A 31ª edição da Festa das Colheitas já abriu portas, com uma sessão de abertura onde foram valorizadas e elogiadas as práticas agrícolas locais e os produtos com cariz mais biológico. A presidente da câmara de Vila Verde, lembrou que a Festa “vive de parcerias com instituições e associação” assumindo a agricultura “um eixo estratégico”, na definição de políticas concelhias.
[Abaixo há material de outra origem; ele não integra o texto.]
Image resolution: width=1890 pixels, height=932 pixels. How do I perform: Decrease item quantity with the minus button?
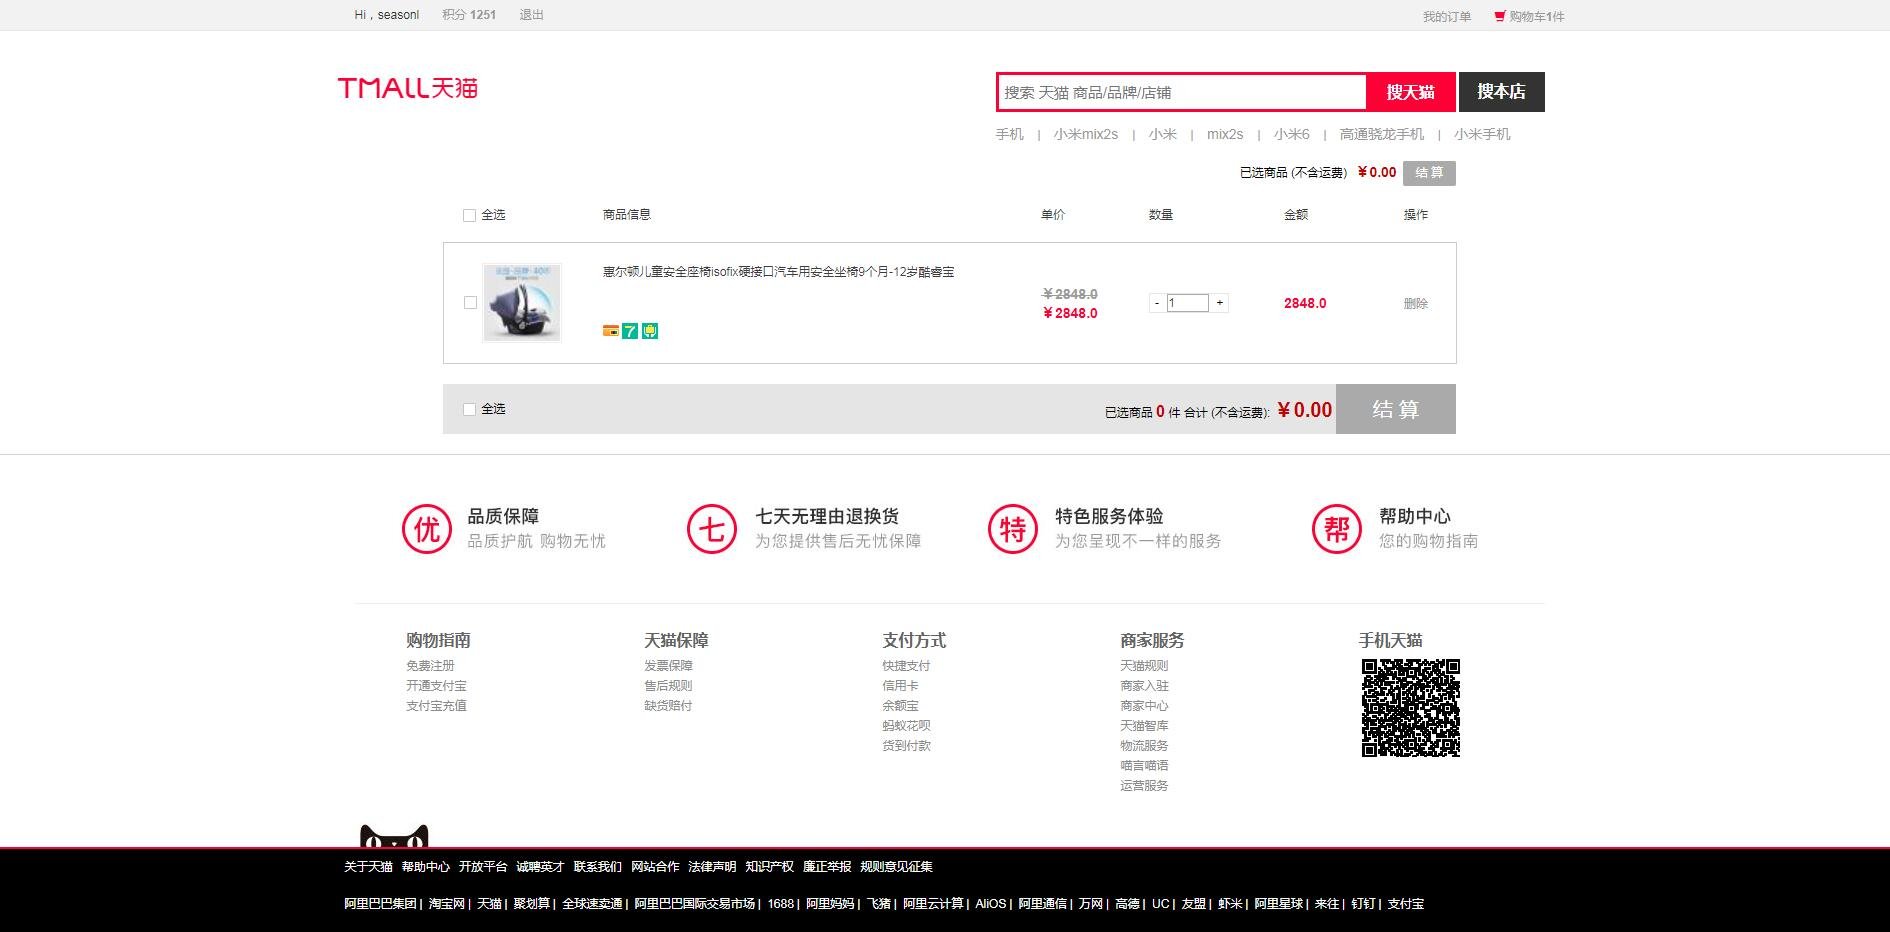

A Tuna dos funcionários da câmara de Vila Verde abriu a sessão.
“Este é a prova da valorização da agricultura e da pecuária, mostrando o que Vila Verde tem de melhor em termos de produtos, tradições e festa popular”. A autarca referenciou, ainda, os incentivos existentes como o pagamento de 50% na sanidade mental, isenção de taxas para a instalação de empresas ligadas a estas áreas.
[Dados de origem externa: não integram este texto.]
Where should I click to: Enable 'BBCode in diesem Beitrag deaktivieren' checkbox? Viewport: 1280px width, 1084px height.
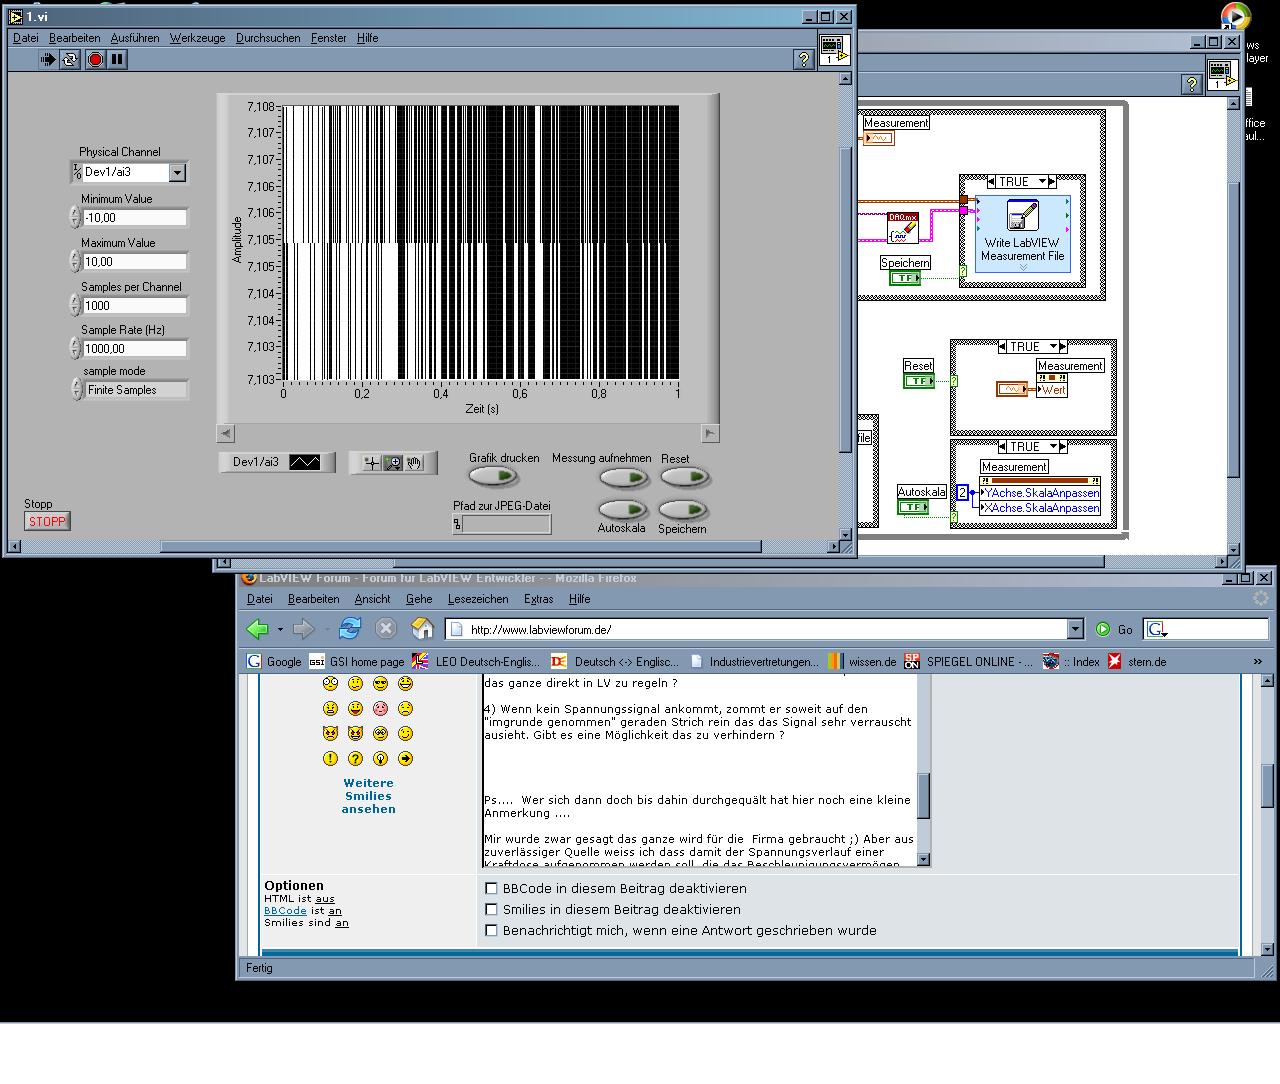[491, 888]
Júlia Fernandes espera cinco dias com “milhares de pessoas, não só no palco das festa, mas em toda a área envolvente” e revelou a existência de jovens agricultores a apostar e, pequenos frutos”, um sinal da atratividade do concelho para a instalação de novas práticas agrícolas.
Antes, o presidente da ATAHCA aproveitou para lamentar “o momento crítico do abandono da terra”, e elogiar os investimentos que estão a ser feitos no concelho: 10 hectares de limão, um hectare de cidrão, “que estava quase inexistente na região”. Aproveitando a presença do diretor da adjunto da direção regional de agricultura do Norte, Mota Alves lamentou que “num altura em que há freguesias que perdem 10% da população, insiste-se me reconhecer estes territórios como urbanos e há cidades com mais de 20 mil habitantes que são rurais”.
José Moreira Matos, diretor adjunto da direção regional de agricultura do norte, foi “mais optimista no cenário traçado” e referiu o pacote “robusto de medidas” que o Ministério está a implementar para desenvolver a agricultura. “A forma como tratamos as pessoas ligadas à agricultura, os animais, é um bom cartão de visita para os nossos concelhos” atraírem gente.